Beyond Vibes: The Need for Systematic Evaluation

Without evals, AI feature development often relies on ad-hoc methods. You might test a few inputs and judge the outputs based on gut feelings. For instance, if you're building a chatbot, you might riff on a few messages, get a feel for the responses, and decide it's ready to ship. However, this approach becomes problematic when new models launch or edge cases arise. The non-deterministic nature of AI systems makes it difficult to keep track of all permutations, necessitating a more systematic improvement process.

Little eval and Big Eval: Understanding the Framework

The term "evals" is used in two contexts:

Little e (Specific Step): Systematically grading the outputs of your feature. For example, you might score an output on a scale of 0 to 100 based on specific characteristics.
Big E (Broader Process): A structured framework that includes input management, production usage filtering and curation, and rapid iteration.

The flywheel model captures this broader process:

Scoring & Signals: The Heart of the Flywheel

One standout talk was by Pi Labs, founded by former Googlers David Karam and Achint Srivastava. They discussed Google's approach to assessing search result quality, which involves breaking down a good search result into 300 distinct signals. These signals include:

Page Speed: How quickly the page loads.
Backlinks: The number and quality of links pointing to the page.
Writing Quality: The clarity and coherence of the content.
Page Design: The visual appeal and user experience.
Query Relevance: How directly the result answers the specific query.

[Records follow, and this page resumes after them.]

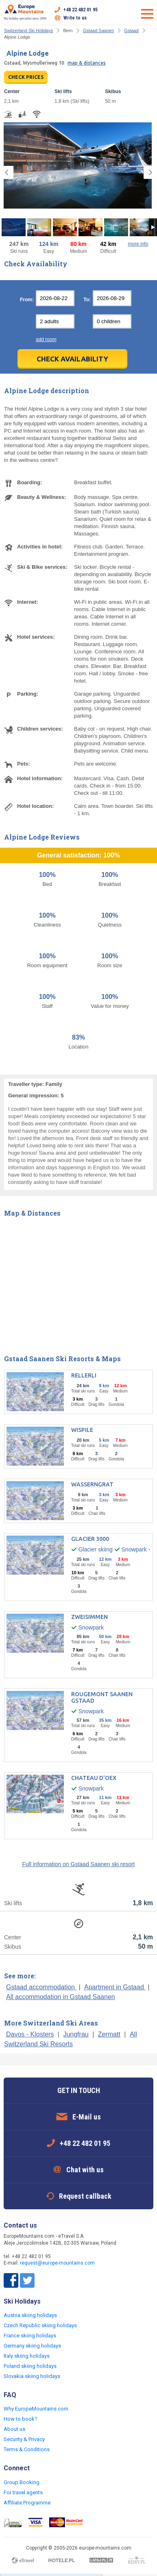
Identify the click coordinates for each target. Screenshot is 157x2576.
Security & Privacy (24, 2439)
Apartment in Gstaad (115, 1987)
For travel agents (23, 2492)
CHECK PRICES (26, 77)
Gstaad (131, 30)
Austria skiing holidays (30, 2315)
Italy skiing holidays (27, 2356)
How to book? (20, 2419)
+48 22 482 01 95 (80, 10)
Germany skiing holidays (32, 2346)
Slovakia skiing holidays (32, 2376)
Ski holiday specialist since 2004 (25, 12)
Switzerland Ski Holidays (28, 30)
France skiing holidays (30, 2335)
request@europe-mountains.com (57, 2263)
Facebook (11, 2280)
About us (14, 2429)
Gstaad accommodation (41, 1987)
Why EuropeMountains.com (36, 2409)
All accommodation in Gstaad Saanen (60, 1996)
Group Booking (21, 2482)
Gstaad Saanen (98, 30)
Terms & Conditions (27, 2449)
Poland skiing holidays (30, 2366)
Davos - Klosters (30, 2034)
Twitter (27, 2280)
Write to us (75, 18)
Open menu (147, 14)
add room (46, 339)
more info (138, 244)
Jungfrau (75, 2034)
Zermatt (109, 2034)
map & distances (87, 62)
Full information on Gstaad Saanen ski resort (78, 1864)
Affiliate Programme (27, 2503)
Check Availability (72, 359)
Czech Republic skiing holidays (40, 2325)
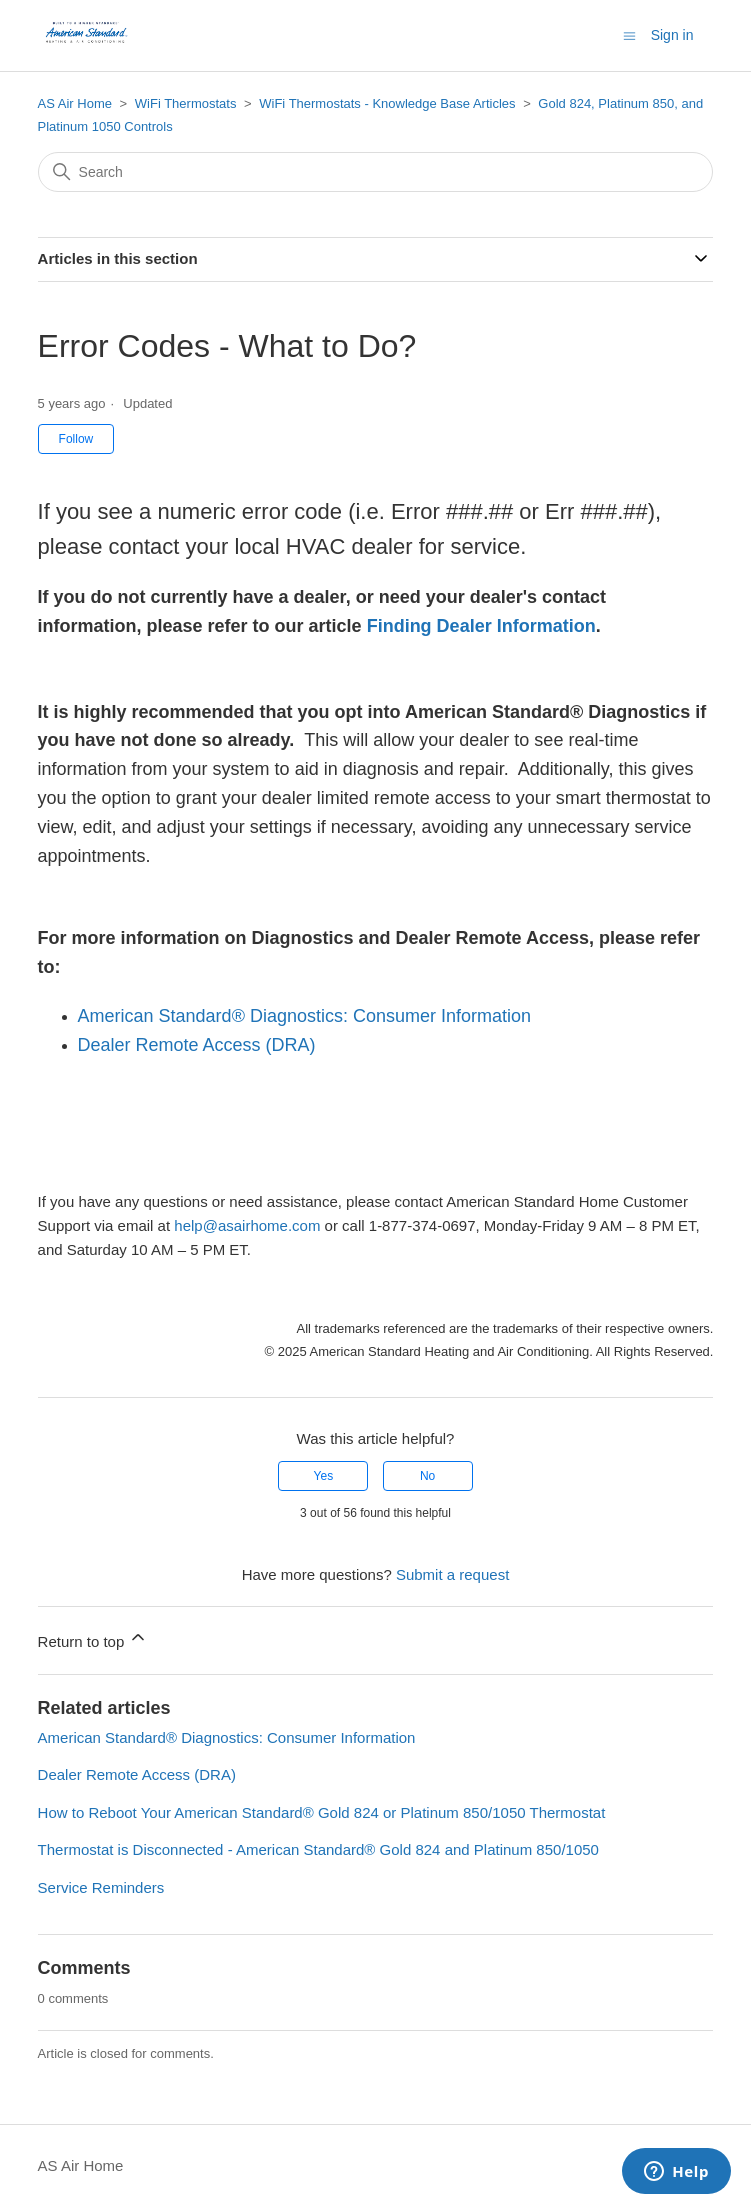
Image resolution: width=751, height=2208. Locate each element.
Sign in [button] (672, 35)
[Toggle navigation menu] (629, 34)
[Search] (376, 172)
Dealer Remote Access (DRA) (197, 1045)
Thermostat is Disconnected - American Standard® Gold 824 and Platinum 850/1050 (318, 1849)
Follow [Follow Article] (76, 439)
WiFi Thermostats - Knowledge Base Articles (387, 103)
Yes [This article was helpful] (324, 1476)
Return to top (93, 1638)
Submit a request (452, 1574)
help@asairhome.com (247, 1225)
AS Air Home (75, 103)
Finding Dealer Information (481, 626)
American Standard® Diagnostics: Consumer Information (304, 1016)
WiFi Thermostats (186, 103)
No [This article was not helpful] (427, 1476)
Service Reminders (101, 1887)
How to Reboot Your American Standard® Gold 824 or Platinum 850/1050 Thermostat (322, 1812)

Each signal is either automatically judged by code or, more recently, by large language models (LLMs). These signals are then combined into a weighted sum to produce a final score for each search result. Google uses these scores to sort and rank its search results.

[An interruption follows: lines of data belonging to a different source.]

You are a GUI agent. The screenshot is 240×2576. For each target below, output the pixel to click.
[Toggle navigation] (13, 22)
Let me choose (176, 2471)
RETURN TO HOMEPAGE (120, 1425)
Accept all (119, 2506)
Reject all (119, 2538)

Pi Labs' premise is that while AI features can benefit from similar systematic evaluation processes, they often lack the structured approach seen in established systems like Google's search ranking.

The Flywheel in Action

The flywheel model emphasizes continuous improvement through rapid iteration:

Grading Outputs: Regularly score your feature’s outputs based on predefined criteria.
Structured Inputs: Use a consistent set of inputs for testing to ensure reproducibility and reliability.
Production Usage Filtering & Curation: Analyze real-world usage data to identify edge cases and areas for improvement.
Rapid Iteration: Use the insights gained from grading and production data to quickly refine and enhance your AI feature.

Practical Benefits

Implementing this flywheel model can lead to several benefits:

Consistency: Ensures that all outputs are evaluated against a standardized set of criteria.
Transparency: Provides clear metrics for assessing performance, making it easier to communicate progress to stakeholders.
Efficiency: Facilitates faster development cycles by identifying and addressing issues promptly.

Conclusion

The AI eval flywheel offers a structured approach to developing and improving AI features. By systematically grading outputs, managing inputs, curating production data, and iterating rapidly, you can ensure that your AI systems are robust, reliable, and continuously improving.